Question

Cos^2x-sin^2x/sin^2x+sinxcosx=cotx-1

Answer 1

Answer:

$\bold{\frac{(cosx-sinx)}{(sinx)}}=\bold{\frac{cosx-sinx}{sinx}}$

Step-by-step explanation:

$\frac{cos^2x-sin^2x}{sin^2x+sinxcosx}=cotx-1$

We're going to start by manipulating the left side of the equation and making it the same form as $cotx-1$.

Start by applying the difference of two squares formula to the numerator, like so:

• $\frac{(cosx+sinx)(cosx-sinx)}{sin^2x+sinxcosx}$

Now simplify the denominator by expanding the $sin^2x$.

• $\frac{(cosx+sinx)(cosx-sinx)}{(sinx)(sinx)+sinxcosx}$

The denominator can even be further simplified since both addends (when added together = a sum) have the common factor of $sinx$. Factor it out.

• $\frac{(cosx+sinx)(cosx-sinx)}{(sinx)(sinx+cosx)}$

Cancel out the common factor $(cosx+sinx)$.

• $\bold{\frac{(cosx-sinx)}{(sinx)}}$

Since this is the furthest simplified that the left side can be manipulated, let's see if can try to manipulate the right side to also look like $\frac{(cosx-sinx)}{(sinx)}$.

Start by expressing $cotx-1$ with $sinx$ and $cosx$, since we know that cotangent is simply $\frac{x}{y} \rightarrow\frac{cosx}{sinx}$.

• $\frac{cosx}{sinx}-1$

We can simplify this expression to look like our expression we found by manipulating the left side $(\frac{(cosx-sinx)}{(sinx)})$ by making the 1 have a common denominator of $sinx$.

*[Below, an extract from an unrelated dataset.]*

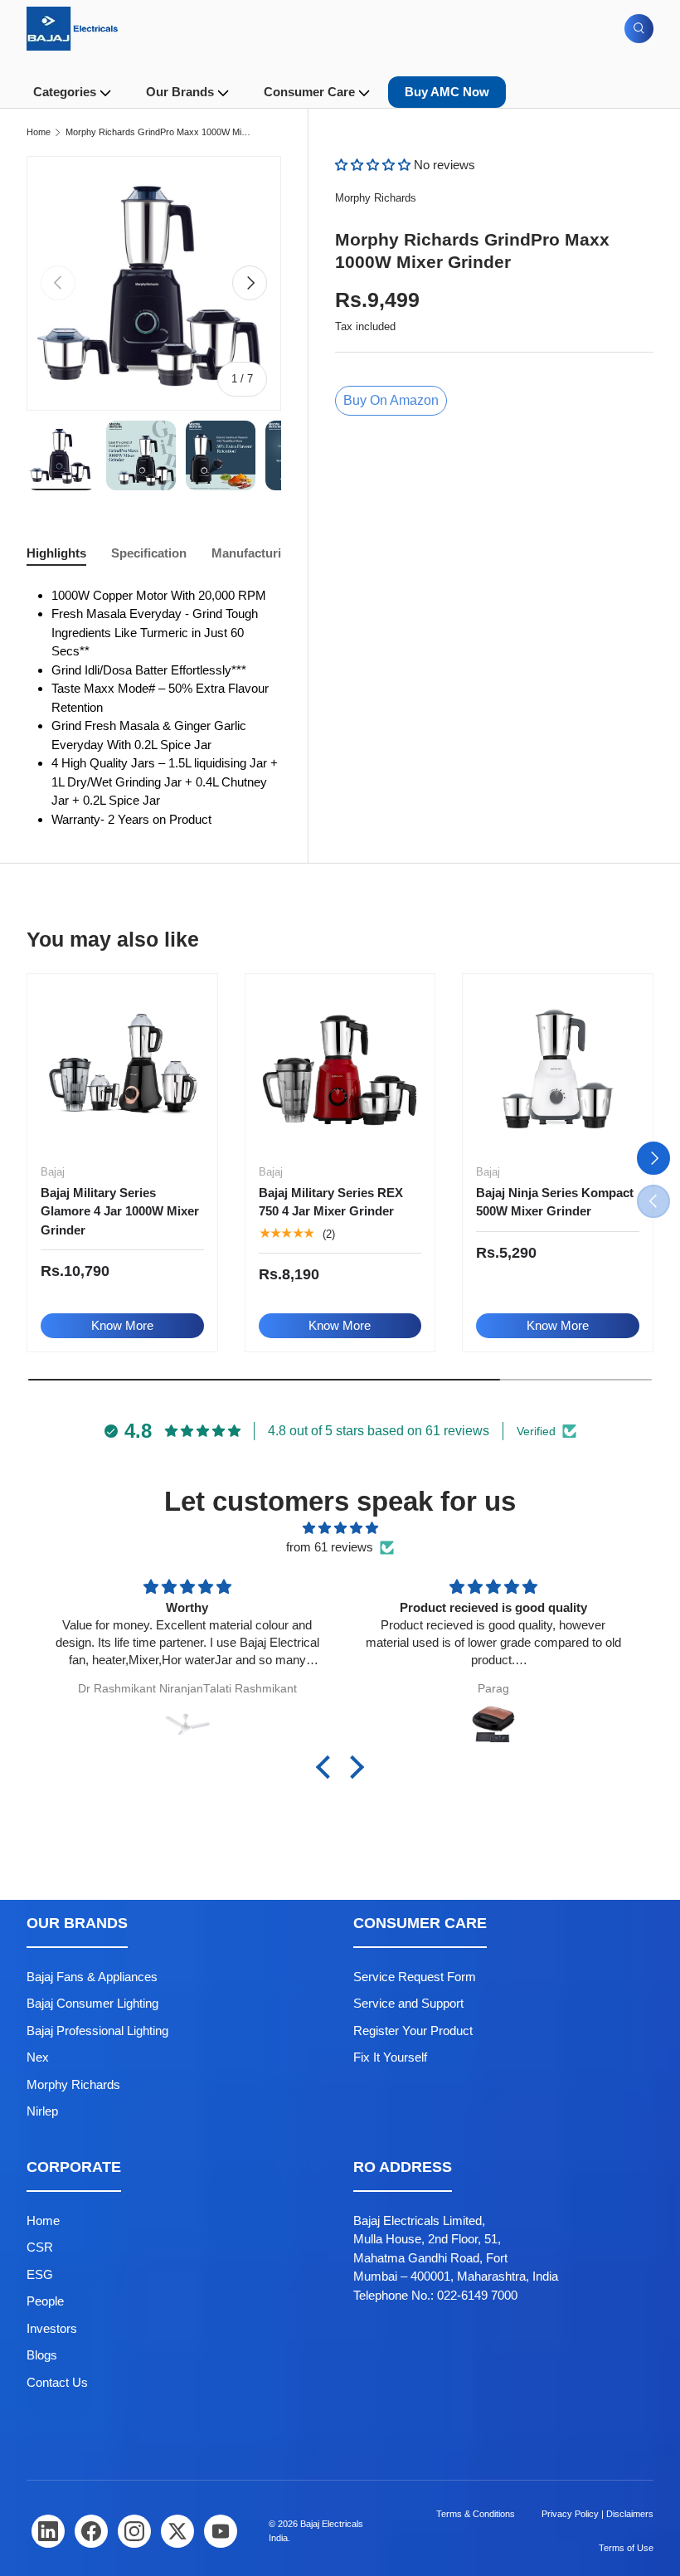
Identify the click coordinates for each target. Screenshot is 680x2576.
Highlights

To do this, multiply 1 by $\frac{sinx}{sinx}$. Now the expression should look like:

• $\frac{cosx}{sinx}-\frac{sinx}{sinx}$

Since they have a common denominator we can write the expression under one fraction, like so:

• $\bold{\frac{cosx-sinx}{sinx}}$

This looks exactly the same as what we manipulated the left side to be $(\frac{(cosx-sinx)}{(sinx)})$, just without parentheses. I put both expressions in bold. Therefore, this identity proves to be true as we just proved it.